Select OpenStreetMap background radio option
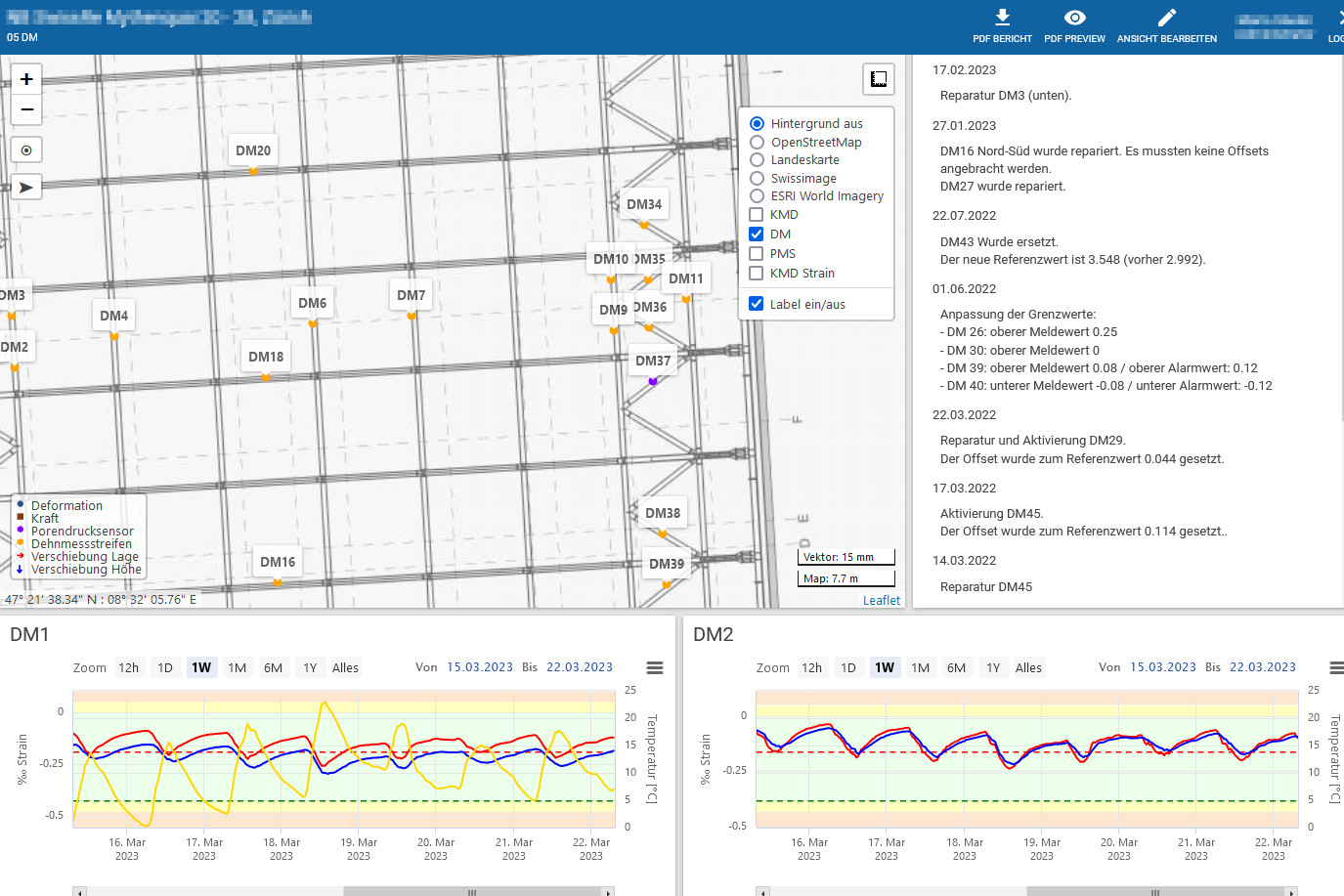 tap(757, 143)
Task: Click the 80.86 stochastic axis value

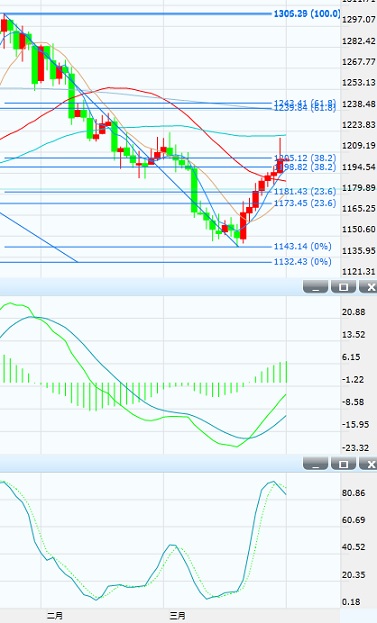Action: coord(353,493)
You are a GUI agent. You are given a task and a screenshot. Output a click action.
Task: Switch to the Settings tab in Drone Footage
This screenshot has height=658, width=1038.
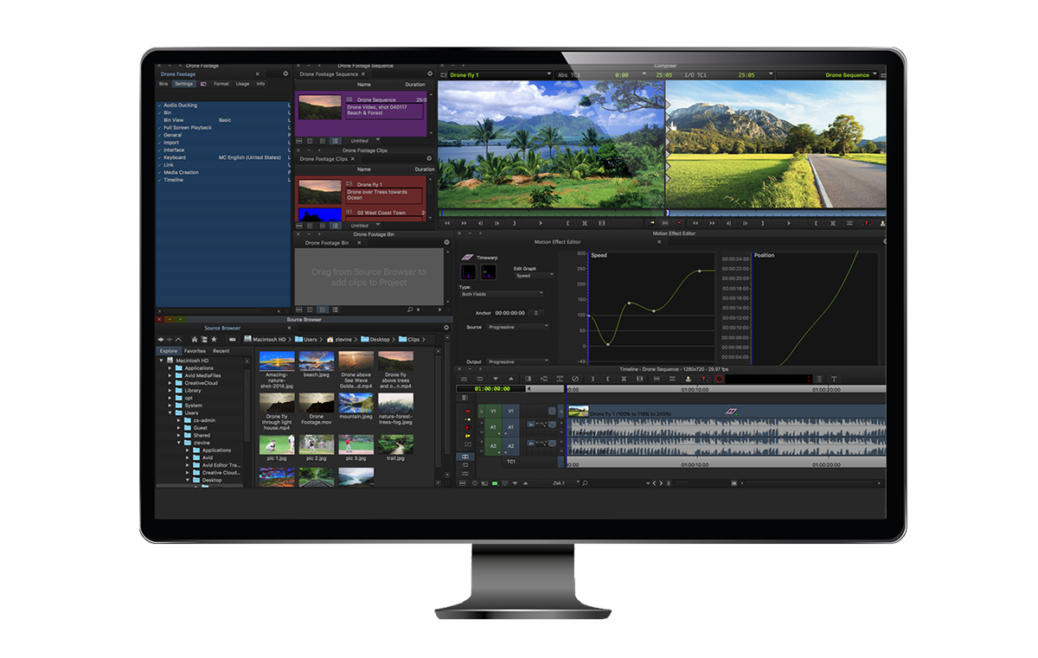pyautogui.click(x=184, y=84)
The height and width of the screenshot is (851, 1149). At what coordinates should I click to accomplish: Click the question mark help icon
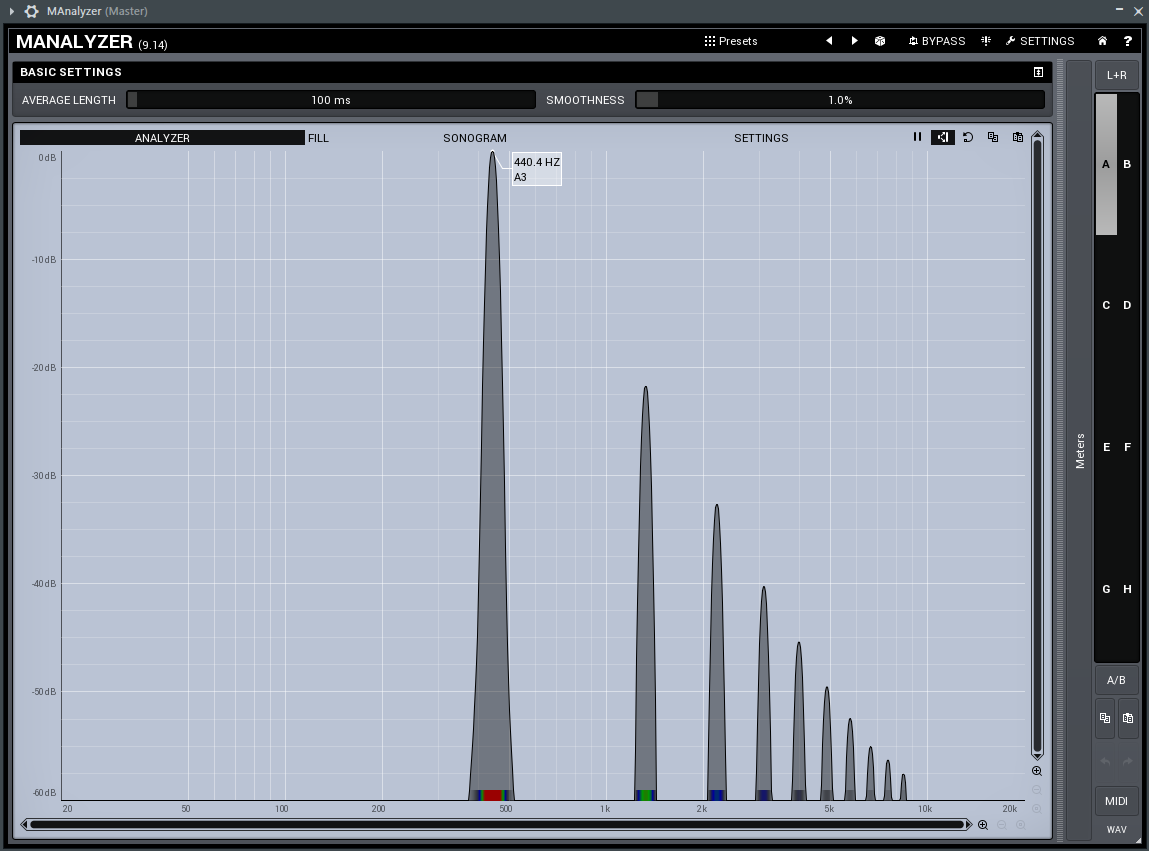(1127, 41)

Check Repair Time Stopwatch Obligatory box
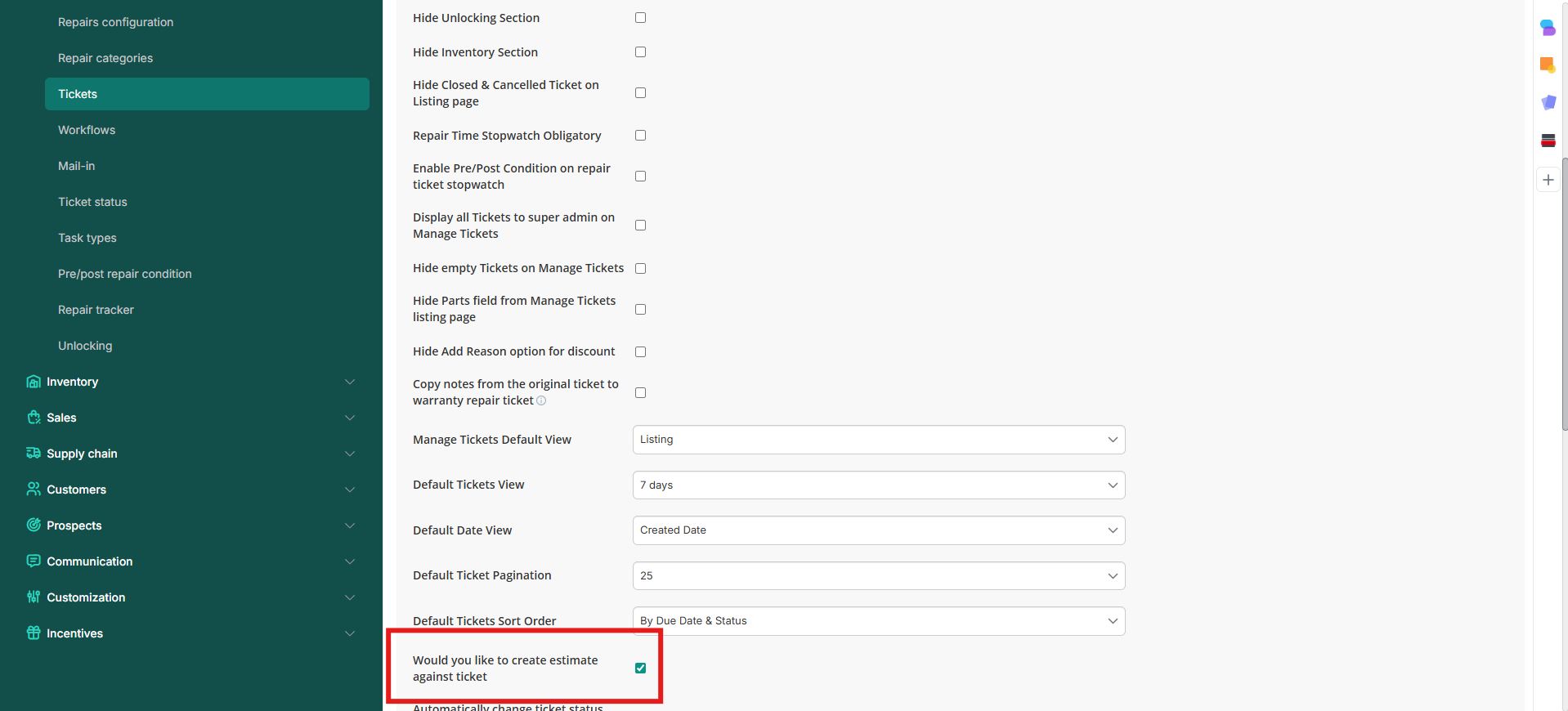tap(640, 136)
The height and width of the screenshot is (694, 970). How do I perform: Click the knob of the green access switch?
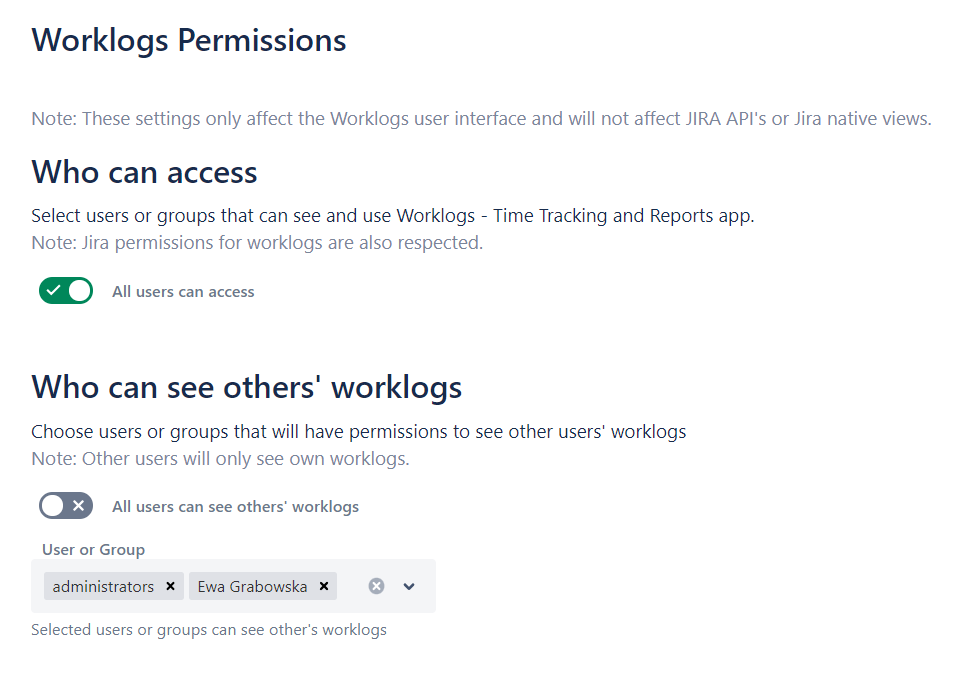click(x=78, y=290)
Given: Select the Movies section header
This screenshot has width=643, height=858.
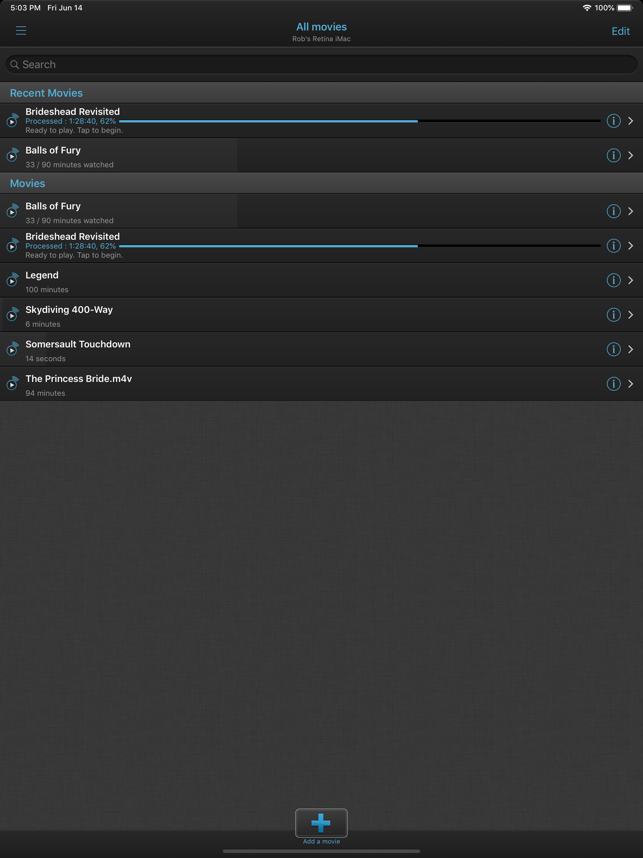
--
> [What you have to do]: The answer is the complete set of records, copied exactly, with pictures omitted.

> [Solution for this problem]:
Select OpenStreetMap background radio option
 tap(757, 143)
Task: Click the 80.86 stochastic axis value

Action: coord(353,493)
You are a GUI agent. You are given a task and a screenshot. Output a click action.
Task: Switch to the Settings tab in Drone Footage
This screenshot has height=658, width=1038.
pyautogui.click(x=184, y=84)
The height and width of the screenshot is (851, 1149). At what coordinates should I click to accomplish: Click the question mark help icon
(1127, 41)

Check Repair Time Stopwatch Obligatory box
tap(640, 136)
The height and width of the screenshot is (694, 970). How do I perform: Click the knob of the green access switch?
click(x=78, y=290)
Given: Select the Movies section header
This screenshot has width=643, height=858.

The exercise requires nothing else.